Imagine for a moment.

You show a snowy landscape to an Eskimo and to an Aztec.

They observe exactly the same reality.

The same snow.

The same landscape.

The same physical phenomenon.

Yet, in their minds, they do not see quite the same thing.

This idea may seem counter-intuitive.

However, it lies at the heart of a work that has become a reference in the world of translation: Les problèmes théoriques de la traduction (The Theoretical Problems of Translation), published in 1963 by the French linguist Georges Mounin.

And more than sixty years after its publication, one of the diagrams presented in this book still strikingly illustrates the current limits of artificial intelligence.

Georges Mounin's diagram illustrated by an Aztec and an Eskimo facing a snowy landscape

When languages divide up the world differently

In his book, Georges Mounin draws on an example that has since become famous.

He compares the way Eskimos and Aztecs lexically organise the universe of snow.

For the Eskimos, several distinct realities exist where other languages see only one.

  • Falling snow.
  • Snow already on the ground.
  • Powdery snow.
  • Hardened snow.
  • Snow blown by the wind.

All these realities deserve different words because they play a concrete role in everyday life.

For the Aztecs, however, these distinctions do not hold the same importance. Several notions separated by the Eskimos are grouped into broader categories.

The result is fascinating.

Both peoples observe the same physical phenomenon.

But they do not mentally divide it up in the same way.

The real problem of translation

It is often imagined that translation is simply a matter of replacing one word with another.

As if every term naturally had its exact equivalent in every language in the world.

In reality, this is rarely the case.

Each language is a particular way of organising reality.

Each culture chooses what deserves to be distinguished, specified, or on the contrary, grouped together.

This is precisely why some words seem untranslatable.

And it is also why word-for-word translation often produces mediocre results.

The translator’s job is therefore to reconstruct meaning.

Not simply to replace words.

What this teaches us about artificial intelligence

AI-based translation tools are impressive today.

They translate quickly. They often produce grammatically correct text. They allow you to understand a foreign document in just a few seconds.

But they still face the same fundamental problem described by Georges Mounin in 1963.

AI excels when there is a clear statistical correspondence between two languages.

It becomes more fragile when conceptual boundaries shift.

In other words, when one culture distinguishes five realities where another sees only one.

Or vice versa.

In these situations, the issue is no longer linguistic.

It becomes cultural.

And it is precisely here that human expertise retains its full value.

To translate is to translate a worldview

The best translators do not simply translate sentences.

They translate contexts, usages, cultural references, intentions.

  • An international contract.
  • A marketing campaign.
  • Technical documentation.
  • A legal judgement.
  • Or even an entire website.

All these types of content require more than a simple linguistic conversion.

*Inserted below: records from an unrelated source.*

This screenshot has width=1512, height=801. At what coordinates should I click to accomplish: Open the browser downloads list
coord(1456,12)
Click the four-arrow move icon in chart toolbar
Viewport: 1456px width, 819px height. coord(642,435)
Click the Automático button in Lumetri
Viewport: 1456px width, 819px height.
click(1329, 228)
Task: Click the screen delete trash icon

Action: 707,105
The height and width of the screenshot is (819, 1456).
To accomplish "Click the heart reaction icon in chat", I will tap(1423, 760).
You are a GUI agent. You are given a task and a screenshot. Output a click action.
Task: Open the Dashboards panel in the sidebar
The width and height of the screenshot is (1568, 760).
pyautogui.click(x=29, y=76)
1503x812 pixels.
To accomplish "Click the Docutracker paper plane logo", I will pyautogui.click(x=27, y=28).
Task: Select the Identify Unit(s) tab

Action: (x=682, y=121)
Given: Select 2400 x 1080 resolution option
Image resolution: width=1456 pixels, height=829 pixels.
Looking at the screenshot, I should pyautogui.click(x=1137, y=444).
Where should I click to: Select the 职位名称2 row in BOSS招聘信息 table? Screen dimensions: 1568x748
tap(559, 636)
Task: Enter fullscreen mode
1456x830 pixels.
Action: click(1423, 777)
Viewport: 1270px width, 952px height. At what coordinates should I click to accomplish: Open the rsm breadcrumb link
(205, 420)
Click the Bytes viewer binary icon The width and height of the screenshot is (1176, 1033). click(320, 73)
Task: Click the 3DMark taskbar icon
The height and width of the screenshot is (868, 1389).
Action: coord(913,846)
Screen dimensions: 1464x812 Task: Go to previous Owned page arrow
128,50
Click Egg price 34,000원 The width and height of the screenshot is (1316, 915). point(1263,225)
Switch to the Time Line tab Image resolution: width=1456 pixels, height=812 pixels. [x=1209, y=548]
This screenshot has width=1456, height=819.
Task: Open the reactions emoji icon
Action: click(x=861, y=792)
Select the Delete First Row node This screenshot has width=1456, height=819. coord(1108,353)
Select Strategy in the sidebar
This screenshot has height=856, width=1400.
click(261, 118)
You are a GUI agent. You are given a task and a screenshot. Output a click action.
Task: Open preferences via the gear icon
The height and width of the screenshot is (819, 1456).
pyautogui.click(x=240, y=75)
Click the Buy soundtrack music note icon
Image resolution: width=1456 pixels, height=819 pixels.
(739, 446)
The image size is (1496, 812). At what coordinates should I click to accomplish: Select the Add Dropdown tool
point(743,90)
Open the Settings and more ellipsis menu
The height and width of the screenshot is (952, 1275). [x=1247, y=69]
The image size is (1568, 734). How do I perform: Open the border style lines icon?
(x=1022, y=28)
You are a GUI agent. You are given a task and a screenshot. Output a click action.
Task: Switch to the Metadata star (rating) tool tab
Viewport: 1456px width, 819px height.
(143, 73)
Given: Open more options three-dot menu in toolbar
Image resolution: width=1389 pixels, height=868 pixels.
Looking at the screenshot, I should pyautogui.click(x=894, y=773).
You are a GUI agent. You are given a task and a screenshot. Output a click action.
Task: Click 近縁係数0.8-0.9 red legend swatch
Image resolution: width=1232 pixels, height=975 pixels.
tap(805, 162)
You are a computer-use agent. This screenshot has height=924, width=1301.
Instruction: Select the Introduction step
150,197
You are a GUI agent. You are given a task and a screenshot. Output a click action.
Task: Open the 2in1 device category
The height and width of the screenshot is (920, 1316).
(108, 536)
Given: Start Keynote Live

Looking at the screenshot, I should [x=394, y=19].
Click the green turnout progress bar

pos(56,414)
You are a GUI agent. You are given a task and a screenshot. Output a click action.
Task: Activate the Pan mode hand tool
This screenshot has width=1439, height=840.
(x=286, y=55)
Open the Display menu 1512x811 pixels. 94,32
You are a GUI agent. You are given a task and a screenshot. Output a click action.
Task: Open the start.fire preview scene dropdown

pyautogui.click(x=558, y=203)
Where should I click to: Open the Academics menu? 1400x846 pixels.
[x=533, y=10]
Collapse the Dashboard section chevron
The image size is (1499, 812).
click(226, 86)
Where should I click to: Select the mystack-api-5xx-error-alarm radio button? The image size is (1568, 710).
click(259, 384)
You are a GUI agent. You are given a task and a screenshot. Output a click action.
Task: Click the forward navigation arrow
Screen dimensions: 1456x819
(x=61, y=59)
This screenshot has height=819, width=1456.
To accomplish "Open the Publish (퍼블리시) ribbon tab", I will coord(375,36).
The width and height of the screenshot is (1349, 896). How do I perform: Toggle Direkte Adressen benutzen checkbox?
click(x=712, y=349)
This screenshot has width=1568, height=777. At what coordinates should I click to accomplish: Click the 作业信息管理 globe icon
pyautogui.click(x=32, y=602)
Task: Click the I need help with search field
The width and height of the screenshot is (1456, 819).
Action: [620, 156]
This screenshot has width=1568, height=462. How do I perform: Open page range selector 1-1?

They demand a subtle understanding of what the text truly means.

A 60-year-old lesson… more relevant than ever

The example of the Eskimos and the Aztecs reminds us of an essential truth.

Languages are not just dictionaries.

They are different ways of seeing the world.

That is why quality translation never relies solely on technology.

Even in the age of artificial intelligence.

And it is probably the reason why the profession of translator still has a bright future ahead.